Google's decision to cap Meta's Gemini AI access reveals an infrastructure bottleneck that even $20 billion-a-quarter cloud businesses cannot escape.
Google's decision to cap Meta's Gemini AI access reveals an infrastructure bottleneck that even $20 billion-a-quarter cloud businesses cannot escape.

Google told Meta around March it could not fulfill the full Gemini AI capacity the social media company had sought to purchase, the Financial Times reported, disrupting several of Meta's internal AI projects.
"Even the largest tech companies are struggling to secure enough computing power to support surging demand for advanced models and AI services," the FT reported, citing people familiar with the matter.
Google Cloud generated $20 billion in revenue in the first quarter ended March, but Chief Executive Officer Sundar Pichai said computing power constraints prevented even higher growth and contributed to the cloud unit's backlog nearly doubling quarter on quarter. Meta has since encouraged staff to be more efficient with AI tokens, the units that measure AI usage, as a result of the restrictions.
The move marks an escalation in Big Tech AI rivalry, with Google leveraging its dominant position in cloud-based AI infrastructure to limit a competitor's access. For Meta, losing full access to a leading AI model could slow its product roadmap, while for Google, the capacity crunch highlights the immense capital demands of the AI arms race.
The Infrastructure Bottleneck
Companies across the technology sector have spent tens of billions of dollars on chips, data centers, and power, yet supply still cannot keep pace with demand. Google's decision to ration Gemini access — affecting Meta more acutely than other clients due to the scale of its requests — offers a rare window into the infrastructure pressures building across the AI industry.
Nvidia's H100 and B200 graphics processing units remain the most sought-after chips for AI training and inference, with lead times stretching months for large orders. Microsoft, Amazon, and Google have each committed more than $50 billion in combined data center capital expenditure for 2026, according to company filings, yet cloud capacity remains constrained across all three hyperscalers.

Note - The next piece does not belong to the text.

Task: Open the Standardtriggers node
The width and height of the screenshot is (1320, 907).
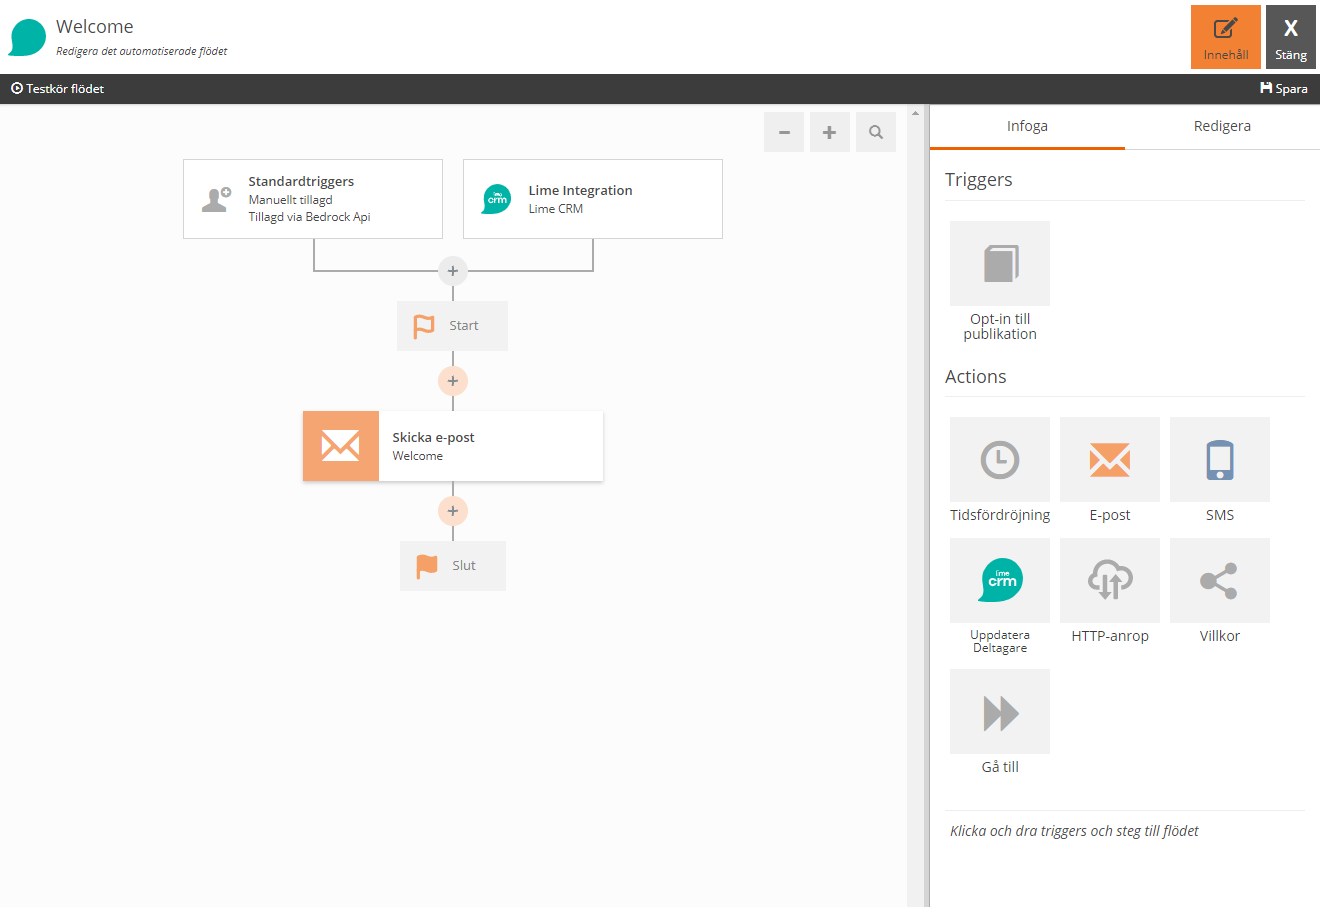Action: coord(312,199)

What It Means for Investors
For Alphabet, the capacity constraints present a dual-edged narrative. Demand for Google Cloud's AI services is so strong that the company cannot build infrastructure fast enough — a problem that supports the bull case for GOOGL shares. But rationing a key customer like Meta risks pushing one of the world's largest AI spenders toward building more of its own infrastructure or deepening ties with rival cloud providers such as Microsoft Azure or Amazon Web Services.
Meta has been investing heavily in its own AI research, including its Llama family of large language models. Losing full access to Gemini could accelerate those internal efforts, though building competitive frontier models requires tens of thousands of GPUs and months of training time — resources that even Meta, with its more than $80 billion in annual capital expenditure, cannot deploy overnight.
Alphabet shares trade at about 22 times forward earnings, while Meta trades at about 18 times. The divergence partly reflects the market's view that Google's cloud business has more room to grow, but the capacity constraints introduce a new variable: if Google cannot serve demand, that growth may slow.
This article is for informational purposes only and does not constitute investment advice.